# Pink Skinned Goats and Skin Cancer



## KW Farms (Jun 21, 2008)

Just thought I'd share a personal experience with you guys. 

Having Nigerians, all colors and color variations are acceptable. These goats often have white markings and a lot of white markings is pretty common. It's never been something I really worried too much about up until a couple years ago.
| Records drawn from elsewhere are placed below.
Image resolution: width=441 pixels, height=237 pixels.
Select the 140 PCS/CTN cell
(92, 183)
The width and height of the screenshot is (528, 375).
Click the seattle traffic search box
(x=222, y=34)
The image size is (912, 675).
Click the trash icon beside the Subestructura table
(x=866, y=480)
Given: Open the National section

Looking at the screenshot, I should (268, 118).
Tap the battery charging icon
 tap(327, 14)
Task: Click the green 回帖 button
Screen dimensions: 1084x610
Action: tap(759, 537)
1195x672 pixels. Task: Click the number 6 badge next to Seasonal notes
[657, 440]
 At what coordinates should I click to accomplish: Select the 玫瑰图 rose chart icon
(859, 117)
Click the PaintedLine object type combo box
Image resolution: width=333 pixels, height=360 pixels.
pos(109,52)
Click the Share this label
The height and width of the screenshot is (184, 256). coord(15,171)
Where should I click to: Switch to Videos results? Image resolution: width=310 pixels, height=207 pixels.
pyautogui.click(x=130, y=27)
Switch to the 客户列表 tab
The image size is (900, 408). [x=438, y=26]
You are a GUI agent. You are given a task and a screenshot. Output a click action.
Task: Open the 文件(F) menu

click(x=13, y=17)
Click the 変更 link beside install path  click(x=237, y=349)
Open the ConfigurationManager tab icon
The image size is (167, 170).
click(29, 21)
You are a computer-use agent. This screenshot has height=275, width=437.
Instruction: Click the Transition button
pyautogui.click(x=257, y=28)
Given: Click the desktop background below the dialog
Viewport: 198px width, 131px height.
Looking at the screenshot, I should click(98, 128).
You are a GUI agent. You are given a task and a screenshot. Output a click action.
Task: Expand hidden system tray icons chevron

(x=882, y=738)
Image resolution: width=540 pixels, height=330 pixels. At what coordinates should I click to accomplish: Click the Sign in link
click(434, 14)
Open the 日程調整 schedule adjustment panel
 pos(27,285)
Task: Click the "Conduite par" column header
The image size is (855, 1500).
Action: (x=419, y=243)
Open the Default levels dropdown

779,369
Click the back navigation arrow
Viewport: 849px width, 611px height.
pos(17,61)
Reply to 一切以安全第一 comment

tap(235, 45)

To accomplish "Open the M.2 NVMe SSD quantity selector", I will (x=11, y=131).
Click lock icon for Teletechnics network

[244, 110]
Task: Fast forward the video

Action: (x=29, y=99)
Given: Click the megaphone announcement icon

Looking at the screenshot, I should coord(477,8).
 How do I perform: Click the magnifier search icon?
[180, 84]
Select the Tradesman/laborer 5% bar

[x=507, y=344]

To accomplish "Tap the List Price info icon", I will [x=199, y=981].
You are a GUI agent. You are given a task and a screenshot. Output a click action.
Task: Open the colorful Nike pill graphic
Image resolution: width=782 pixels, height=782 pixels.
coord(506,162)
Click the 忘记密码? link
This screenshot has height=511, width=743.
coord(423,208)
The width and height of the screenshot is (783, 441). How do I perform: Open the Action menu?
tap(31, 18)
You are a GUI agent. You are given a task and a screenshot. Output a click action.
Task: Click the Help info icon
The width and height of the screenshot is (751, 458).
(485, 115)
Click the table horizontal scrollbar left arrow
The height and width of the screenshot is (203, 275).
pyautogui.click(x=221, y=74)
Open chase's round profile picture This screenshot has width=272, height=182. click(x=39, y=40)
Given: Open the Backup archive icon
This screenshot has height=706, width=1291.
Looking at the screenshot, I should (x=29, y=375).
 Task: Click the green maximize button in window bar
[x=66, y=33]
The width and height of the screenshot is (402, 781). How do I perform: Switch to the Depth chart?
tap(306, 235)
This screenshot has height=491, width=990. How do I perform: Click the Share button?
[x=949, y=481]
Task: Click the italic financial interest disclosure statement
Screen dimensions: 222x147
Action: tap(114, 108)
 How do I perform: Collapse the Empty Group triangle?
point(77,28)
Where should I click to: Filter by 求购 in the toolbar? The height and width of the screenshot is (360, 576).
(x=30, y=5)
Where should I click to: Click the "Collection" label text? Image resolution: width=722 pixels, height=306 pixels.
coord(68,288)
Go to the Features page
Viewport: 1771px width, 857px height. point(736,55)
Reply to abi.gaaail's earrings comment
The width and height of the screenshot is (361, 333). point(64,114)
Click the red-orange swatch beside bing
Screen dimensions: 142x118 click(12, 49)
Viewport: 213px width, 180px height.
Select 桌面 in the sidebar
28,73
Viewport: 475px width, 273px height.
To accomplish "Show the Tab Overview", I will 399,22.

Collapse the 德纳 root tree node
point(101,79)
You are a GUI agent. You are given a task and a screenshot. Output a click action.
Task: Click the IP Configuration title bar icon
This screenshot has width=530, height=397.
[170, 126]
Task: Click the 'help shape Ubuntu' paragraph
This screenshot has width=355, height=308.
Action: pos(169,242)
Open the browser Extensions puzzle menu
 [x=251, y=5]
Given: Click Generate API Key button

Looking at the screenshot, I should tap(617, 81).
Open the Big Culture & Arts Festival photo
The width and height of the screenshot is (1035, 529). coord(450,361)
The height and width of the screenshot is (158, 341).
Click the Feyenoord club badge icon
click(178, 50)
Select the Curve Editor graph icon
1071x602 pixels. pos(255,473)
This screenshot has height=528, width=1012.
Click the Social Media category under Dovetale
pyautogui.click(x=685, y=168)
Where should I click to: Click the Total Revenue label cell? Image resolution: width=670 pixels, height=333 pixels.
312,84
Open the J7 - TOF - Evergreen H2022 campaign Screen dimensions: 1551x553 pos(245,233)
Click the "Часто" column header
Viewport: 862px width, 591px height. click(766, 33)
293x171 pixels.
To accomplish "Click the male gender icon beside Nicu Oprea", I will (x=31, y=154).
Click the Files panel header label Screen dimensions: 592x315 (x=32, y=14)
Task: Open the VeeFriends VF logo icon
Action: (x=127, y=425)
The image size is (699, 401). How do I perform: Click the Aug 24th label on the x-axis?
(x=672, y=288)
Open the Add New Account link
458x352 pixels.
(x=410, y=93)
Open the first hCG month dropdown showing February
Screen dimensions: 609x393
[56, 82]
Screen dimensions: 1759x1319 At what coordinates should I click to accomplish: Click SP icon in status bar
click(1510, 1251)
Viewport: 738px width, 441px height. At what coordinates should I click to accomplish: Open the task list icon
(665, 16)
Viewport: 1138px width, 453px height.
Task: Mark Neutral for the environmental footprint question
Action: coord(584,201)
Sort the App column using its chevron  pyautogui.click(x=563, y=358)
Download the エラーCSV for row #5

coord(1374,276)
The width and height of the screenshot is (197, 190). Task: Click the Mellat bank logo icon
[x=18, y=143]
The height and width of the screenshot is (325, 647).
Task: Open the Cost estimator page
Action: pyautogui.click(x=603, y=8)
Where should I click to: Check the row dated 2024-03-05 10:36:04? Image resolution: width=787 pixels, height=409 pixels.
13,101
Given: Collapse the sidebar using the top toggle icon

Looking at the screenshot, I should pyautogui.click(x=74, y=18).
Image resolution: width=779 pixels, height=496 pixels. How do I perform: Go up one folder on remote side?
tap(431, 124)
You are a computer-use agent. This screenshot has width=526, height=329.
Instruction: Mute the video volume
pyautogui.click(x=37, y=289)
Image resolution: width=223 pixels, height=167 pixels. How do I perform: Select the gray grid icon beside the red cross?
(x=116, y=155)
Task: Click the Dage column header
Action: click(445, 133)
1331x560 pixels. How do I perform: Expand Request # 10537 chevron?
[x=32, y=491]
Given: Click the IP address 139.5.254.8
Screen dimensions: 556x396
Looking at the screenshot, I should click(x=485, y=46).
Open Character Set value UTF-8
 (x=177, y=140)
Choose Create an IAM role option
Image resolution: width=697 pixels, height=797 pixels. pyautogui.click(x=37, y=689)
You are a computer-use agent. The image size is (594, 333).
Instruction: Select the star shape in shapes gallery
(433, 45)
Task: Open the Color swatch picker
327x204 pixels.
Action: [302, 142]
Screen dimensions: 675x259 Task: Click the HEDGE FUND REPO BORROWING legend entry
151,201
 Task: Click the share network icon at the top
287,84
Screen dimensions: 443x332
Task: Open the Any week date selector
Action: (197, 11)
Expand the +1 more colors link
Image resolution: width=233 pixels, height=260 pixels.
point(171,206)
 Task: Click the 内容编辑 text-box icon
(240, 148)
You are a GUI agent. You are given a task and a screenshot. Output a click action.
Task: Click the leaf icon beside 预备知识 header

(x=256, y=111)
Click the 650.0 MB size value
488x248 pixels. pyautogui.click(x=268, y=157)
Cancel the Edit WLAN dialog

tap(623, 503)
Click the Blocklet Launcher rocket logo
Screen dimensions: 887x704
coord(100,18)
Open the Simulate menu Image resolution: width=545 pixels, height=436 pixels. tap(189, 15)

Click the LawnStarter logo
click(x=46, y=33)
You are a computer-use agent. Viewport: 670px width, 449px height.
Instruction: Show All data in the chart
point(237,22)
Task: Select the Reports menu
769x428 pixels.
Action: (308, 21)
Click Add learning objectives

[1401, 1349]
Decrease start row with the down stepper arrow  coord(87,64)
I had a solid white, pink skinned doe develop skin cancer on her rectum. It hasn't affected her and hasn't grown very much since I first noticed.

The next doe that got it has half dark skin, half pink skin on her tail and rectum. Where there is pink skin, there is cancer. She as well hasn't had any issues and is fat and healthy for now.

The last doe was cream and white, again with bright pink skin underside of tail and rectum. She developed cancer last year (at least that's when I noticed it.) It didn't affect her and she was healthy and happy up until a month ago. The cancer started "eating away" at her body, spreading, causing extreme discomfort, bleeding etc. Unfortunately nothing could have been done and she was humanely put down. 

Living in the desert part of Washington with extreme heat and sunlight during the summers, this could be a real problem. Thankfully, most of my goats don't have very much white and I've really tried staying away from cream or white colored goats. Not only for the issue of possible skin cancer, but their ears and noses sometimes sunburn as well. 

Sadly at some point, the cancer may spread on the other two does I have. For now, they are healthy and happy, but this has been a good reminder for me to stay away from the creams, whites, or those with a lot of white markings. I will probably look for pigmented skin under the tails on future keeper kids or goat purchases.

If you live in an area with lots of shade or your summer sun isn't so intense, you'll probably be fine or at least a lot safer. During the summer here, the goats are out pretty much at all times. Keeping sunscreen on them could definitely help a lot as well. 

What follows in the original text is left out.